Hooks let you intercept conversion without forking the library. The package exports the full IR (Document, Block, Inline and friends), so transforms can match on concrete node types:

final hooks = DocxToMarkdownHooks(
  // Fix relative links.
  rewriteLinkTarget: (url, [ctx]) =>
      url.startsWith('/') ? 'https://example.com$url' : url,

  // Rewrite image references after export.
  rewriteImageTarget: (src, [ctx]) => 'https://cdn.example.com/${src.split('/').last}',

  // Drop every table from the output.
  transformBlock: (block, ctx) => block is TableBlock ? null : block,

  // Supply your own OMML -> LaTeX conversion (return null to use the text fallback).
  ommlToLatex: (ommlXml, [ctx]) => null,

  // Observe non-fatal issues.
  onWarning: (warning, ctx) => print('[${warning.code}] ${warning.message} @ ${ctx.location}'),
);

final markdown =
    await DocxConverter(bytes, config: DocxToMarkdownConfig(hooks: hooks)).convert();

Supported elements

Word element	Markdown output	Notes
Paragraphs	text	Empty paragraphs collapsed unless `preserveEmptyParagraphs`.
Headings 1-6	`# Heading`	From outline levels, style names, or overrides.
Lists	`- item` / `1. item`	Deep nesting, mixed and ordered/unordered.
Task lists	`- [ ]` / `- [x]`	GFM checkboxes.
Tables	`\| col \|` or `<table>`	Simple tables use pipes; complex ones fall back to HTML.
Images	`![alt](src)`	Extracted to disk, exported through an asset sink, or skipped; optional sizing.
Links	`[text](url)`	Web links and internal bookmarks.
Bold / italic	`bold`, `italic`	Plus `~~strikethrough~~` and sub/superscript.
Underline	`<u>` / `++..++`	Configurable via `underlineMode`.
Highlight / color	`<mark>` / `<span>`	Opt-in via `highlightMode` / `textColorMode`.
Inline / block code	`code` / fenced	Detected by font, shading, or style name.
Blockquotes	`> text`	From styles containing "Quote".
Footnotes / endnotes	`[^1]: ...`	GFM syntax; endnotes opt-in.
Definition lists	`<dl>` / Pandoc / flat	Configurable via `definitionListMode`.
Math (OMML)	text or LaTeX	Text fallback by default; LaTeX via `ommlToLatex` hook.
Metadata	YAML front matter	Opt-in via `MetadataMode.yamlFrontMatter`.

Limitations

Worth knowing before you adopt:

SmartArt, charts, and embedded objects cannot be cleanly represented in Markdown. By default their text content is preserved (unknownElementPolicy: keepText) and a warning is emitted; the visual structure is lost.
Page geometry - sections, columns, margins, and page size - has no Markdown equivalent and is not modeled. Explicit page breaks can optionally become a thematic break or an HTML comment.
Headers, footers, comments, and endnotes are off by default; enable them explicitly when you want them in the output.

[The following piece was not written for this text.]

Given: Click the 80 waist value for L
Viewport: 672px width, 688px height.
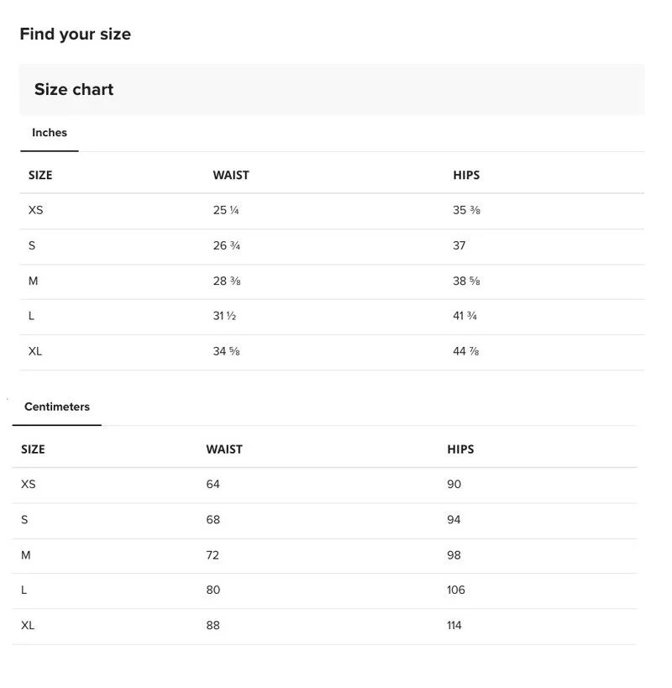Looking at the screenshot, I should 213,591.
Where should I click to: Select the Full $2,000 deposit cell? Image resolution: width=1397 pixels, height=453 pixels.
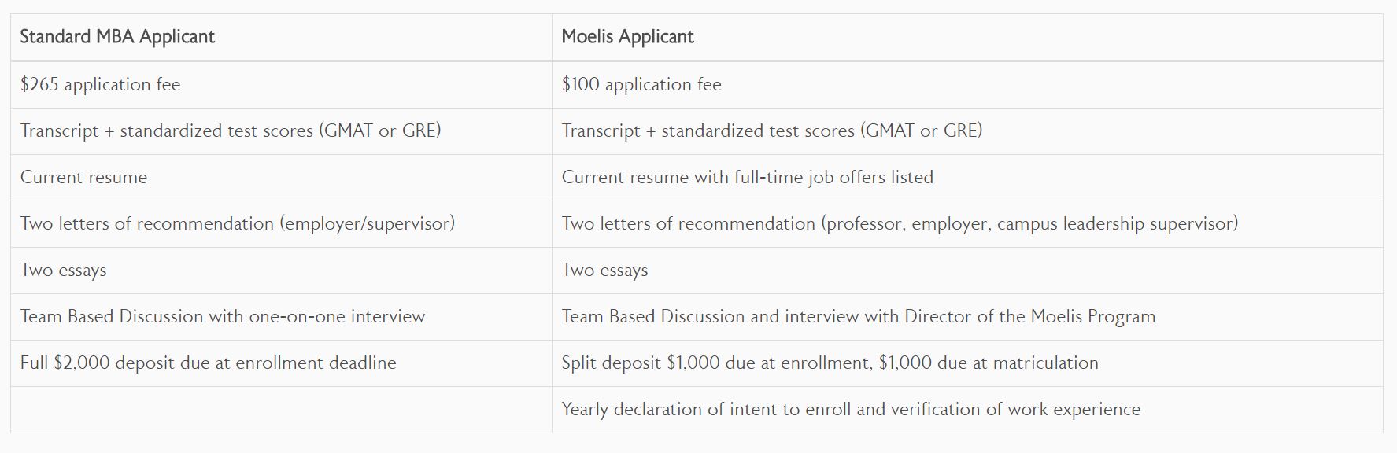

Warnings are surfaced through DocxToMarkdownHooks.onWarning (or inlined with emitWarningsAsHtmlComments), so you can always see what was downgraded.

Philosophy

This package aims for "Pandoc-level" quality in pure Dart. It treats a .docx not as a bag of text but as a structured hierarchy, and prioritizes:

Correctness - lists and tables should not break the surrounding layout.
Safety - a malformed document should never crash the parser.
Flexibility - you should be able to tune the output to match your CMS, wiki, or renderer.

Contributing

Contributions are welcome. See docs_guide.md for the documentation philosophy this codebase follows ("Describe the Behavior, Not Just the Data").